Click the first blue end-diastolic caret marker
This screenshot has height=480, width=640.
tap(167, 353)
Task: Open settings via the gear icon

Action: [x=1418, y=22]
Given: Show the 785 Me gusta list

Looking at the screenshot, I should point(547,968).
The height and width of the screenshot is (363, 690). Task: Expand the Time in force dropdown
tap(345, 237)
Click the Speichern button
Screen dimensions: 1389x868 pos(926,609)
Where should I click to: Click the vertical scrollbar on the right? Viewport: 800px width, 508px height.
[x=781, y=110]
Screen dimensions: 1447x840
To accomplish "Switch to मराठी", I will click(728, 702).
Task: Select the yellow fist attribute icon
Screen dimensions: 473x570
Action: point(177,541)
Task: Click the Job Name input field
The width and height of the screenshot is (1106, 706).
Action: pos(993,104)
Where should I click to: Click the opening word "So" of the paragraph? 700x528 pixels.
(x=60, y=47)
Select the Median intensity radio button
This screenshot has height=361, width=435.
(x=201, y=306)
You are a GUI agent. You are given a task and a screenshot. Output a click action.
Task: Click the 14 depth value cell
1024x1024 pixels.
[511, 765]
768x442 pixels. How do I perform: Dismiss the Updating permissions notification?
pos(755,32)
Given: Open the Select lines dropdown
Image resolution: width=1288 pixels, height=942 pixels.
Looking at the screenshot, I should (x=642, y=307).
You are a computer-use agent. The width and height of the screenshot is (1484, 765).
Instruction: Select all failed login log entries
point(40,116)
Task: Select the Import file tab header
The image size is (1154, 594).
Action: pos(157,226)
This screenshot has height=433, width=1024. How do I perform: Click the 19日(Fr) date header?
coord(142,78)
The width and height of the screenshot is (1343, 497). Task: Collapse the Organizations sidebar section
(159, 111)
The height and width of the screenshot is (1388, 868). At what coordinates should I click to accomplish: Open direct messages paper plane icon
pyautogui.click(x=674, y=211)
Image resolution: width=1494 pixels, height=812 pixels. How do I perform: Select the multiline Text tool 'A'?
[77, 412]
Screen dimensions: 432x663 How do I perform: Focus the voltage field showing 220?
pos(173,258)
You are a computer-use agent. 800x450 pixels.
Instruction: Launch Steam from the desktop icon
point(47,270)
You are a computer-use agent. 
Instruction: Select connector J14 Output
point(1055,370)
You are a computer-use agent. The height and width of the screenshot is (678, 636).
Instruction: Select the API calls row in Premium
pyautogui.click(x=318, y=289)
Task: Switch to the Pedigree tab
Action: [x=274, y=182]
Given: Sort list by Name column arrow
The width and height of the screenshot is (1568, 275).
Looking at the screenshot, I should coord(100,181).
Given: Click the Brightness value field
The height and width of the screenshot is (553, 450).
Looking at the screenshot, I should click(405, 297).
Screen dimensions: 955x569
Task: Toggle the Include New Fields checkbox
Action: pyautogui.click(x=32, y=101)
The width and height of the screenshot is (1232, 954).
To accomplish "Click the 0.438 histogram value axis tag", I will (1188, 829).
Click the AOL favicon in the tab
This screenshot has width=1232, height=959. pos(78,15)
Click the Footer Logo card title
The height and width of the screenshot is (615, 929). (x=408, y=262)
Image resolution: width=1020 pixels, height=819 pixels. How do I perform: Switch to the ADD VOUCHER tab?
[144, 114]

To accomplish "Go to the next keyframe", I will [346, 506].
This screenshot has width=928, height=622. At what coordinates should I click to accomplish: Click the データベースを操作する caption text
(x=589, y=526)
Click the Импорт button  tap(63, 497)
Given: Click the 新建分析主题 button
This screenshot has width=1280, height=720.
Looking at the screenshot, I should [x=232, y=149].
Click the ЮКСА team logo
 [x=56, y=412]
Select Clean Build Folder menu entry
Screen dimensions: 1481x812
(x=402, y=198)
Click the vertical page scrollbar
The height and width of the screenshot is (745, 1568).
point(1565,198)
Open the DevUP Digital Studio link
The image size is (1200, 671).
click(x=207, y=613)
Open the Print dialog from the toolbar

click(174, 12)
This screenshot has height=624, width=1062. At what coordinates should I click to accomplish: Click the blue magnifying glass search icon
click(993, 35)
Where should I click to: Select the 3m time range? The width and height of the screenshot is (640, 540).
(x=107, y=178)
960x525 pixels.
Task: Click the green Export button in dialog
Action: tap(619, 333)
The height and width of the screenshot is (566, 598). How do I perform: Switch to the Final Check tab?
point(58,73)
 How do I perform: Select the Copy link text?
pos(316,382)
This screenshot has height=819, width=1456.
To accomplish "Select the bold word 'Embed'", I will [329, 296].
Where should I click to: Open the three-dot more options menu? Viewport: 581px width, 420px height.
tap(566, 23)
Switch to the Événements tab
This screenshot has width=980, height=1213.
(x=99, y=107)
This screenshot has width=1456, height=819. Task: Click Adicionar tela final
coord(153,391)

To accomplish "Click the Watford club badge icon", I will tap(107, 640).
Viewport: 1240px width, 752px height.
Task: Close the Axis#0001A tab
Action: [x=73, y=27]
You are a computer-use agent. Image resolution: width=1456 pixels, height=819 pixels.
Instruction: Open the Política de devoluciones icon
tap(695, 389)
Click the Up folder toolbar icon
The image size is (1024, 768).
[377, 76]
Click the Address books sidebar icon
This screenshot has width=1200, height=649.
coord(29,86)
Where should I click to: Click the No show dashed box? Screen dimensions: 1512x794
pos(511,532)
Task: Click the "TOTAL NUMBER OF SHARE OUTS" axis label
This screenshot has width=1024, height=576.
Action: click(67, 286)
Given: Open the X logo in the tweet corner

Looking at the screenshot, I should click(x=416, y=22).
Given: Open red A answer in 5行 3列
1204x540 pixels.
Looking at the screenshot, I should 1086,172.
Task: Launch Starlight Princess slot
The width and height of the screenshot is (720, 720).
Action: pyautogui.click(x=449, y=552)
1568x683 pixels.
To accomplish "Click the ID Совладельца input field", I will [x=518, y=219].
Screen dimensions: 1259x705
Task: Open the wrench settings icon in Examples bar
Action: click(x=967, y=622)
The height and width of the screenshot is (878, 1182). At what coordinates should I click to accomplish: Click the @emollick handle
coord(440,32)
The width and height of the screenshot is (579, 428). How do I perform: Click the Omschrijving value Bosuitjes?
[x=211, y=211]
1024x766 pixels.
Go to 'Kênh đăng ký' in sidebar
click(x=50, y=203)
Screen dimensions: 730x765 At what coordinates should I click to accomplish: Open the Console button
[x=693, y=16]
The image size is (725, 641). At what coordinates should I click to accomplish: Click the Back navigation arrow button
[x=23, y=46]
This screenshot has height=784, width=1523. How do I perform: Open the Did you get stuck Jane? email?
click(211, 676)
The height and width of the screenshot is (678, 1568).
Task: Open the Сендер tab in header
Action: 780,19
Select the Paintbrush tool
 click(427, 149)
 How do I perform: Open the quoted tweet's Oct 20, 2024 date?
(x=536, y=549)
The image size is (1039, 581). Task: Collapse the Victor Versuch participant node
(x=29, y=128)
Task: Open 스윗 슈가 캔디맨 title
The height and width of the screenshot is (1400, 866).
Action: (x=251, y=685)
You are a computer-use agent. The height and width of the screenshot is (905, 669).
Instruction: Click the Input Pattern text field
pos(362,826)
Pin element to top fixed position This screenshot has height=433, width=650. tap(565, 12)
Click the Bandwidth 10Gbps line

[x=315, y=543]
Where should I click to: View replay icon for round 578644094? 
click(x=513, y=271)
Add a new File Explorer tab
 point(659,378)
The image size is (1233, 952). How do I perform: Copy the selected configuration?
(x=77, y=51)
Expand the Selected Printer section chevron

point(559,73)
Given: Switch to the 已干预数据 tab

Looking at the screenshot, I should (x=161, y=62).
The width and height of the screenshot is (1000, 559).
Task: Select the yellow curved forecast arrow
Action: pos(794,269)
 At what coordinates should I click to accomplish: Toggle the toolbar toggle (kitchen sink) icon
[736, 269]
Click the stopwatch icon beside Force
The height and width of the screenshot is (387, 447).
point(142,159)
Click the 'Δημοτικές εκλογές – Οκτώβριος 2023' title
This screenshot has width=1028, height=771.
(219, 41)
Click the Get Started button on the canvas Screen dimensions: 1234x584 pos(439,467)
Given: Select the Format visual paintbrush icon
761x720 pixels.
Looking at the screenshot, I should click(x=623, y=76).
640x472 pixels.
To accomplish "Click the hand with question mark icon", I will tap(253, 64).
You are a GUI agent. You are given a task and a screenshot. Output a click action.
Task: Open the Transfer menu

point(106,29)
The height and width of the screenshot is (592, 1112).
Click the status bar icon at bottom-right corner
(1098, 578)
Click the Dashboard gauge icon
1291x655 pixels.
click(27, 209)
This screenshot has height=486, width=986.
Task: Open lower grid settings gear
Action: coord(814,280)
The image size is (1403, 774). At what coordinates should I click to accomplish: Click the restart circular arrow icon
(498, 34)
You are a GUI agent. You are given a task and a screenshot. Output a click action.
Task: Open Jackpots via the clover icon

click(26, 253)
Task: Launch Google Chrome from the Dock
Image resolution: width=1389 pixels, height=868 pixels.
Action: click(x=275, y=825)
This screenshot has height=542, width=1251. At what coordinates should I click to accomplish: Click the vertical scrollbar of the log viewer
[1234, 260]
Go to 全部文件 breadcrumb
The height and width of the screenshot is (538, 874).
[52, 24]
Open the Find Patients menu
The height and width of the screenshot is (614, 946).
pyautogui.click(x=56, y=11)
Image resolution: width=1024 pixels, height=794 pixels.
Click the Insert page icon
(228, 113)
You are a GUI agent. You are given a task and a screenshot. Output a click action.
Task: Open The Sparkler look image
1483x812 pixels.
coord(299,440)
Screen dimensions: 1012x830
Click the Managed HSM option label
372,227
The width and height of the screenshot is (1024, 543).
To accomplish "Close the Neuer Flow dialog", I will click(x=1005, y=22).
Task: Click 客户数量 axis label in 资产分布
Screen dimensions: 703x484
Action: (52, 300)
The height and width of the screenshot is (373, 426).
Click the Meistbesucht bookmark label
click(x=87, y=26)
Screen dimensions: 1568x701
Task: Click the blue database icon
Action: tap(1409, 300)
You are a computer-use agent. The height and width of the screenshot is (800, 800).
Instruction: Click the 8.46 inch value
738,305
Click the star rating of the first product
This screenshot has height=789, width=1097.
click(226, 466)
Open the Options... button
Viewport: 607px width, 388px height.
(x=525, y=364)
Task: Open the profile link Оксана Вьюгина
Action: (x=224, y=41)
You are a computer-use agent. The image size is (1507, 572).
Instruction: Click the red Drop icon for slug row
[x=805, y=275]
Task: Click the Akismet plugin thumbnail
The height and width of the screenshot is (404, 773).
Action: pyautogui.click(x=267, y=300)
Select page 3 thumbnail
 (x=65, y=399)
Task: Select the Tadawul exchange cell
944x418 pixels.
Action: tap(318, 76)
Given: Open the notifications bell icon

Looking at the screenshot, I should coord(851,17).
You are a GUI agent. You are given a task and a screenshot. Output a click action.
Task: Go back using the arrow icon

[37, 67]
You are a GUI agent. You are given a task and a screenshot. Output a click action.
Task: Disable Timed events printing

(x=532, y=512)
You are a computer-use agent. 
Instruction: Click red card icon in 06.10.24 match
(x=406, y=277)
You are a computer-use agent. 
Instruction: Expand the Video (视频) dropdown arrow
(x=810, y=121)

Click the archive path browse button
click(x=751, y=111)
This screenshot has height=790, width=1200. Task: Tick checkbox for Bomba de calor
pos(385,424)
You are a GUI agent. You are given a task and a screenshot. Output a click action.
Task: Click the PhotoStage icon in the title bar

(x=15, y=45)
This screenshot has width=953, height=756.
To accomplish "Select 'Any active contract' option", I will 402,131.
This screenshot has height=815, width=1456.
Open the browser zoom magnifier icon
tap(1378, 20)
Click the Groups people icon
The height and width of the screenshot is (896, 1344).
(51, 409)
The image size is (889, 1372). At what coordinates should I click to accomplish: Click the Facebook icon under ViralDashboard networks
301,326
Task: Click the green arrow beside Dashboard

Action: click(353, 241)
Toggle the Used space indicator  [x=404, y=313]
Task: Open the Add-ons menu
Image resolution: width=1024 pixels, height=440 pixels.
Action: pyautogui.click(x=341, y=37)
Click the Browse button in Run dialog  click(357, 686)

* [ASSIGNMENT] Reprint exactly the lines above that start at the one with "Screen dimensions: 1447x840" and end at the one with "Task: Click the Job Name input field", keeping both and adding none.

* [ANSWER FOR THE TASK]
Screen dimensions: 1447x840
To accomplish "Switch to मराठी", I will click(728, 702).
Task: Select the yellow fist attribute icon
Screen dimensions: 473x570
Action: point(177,541)
Task: Click the Job Name input field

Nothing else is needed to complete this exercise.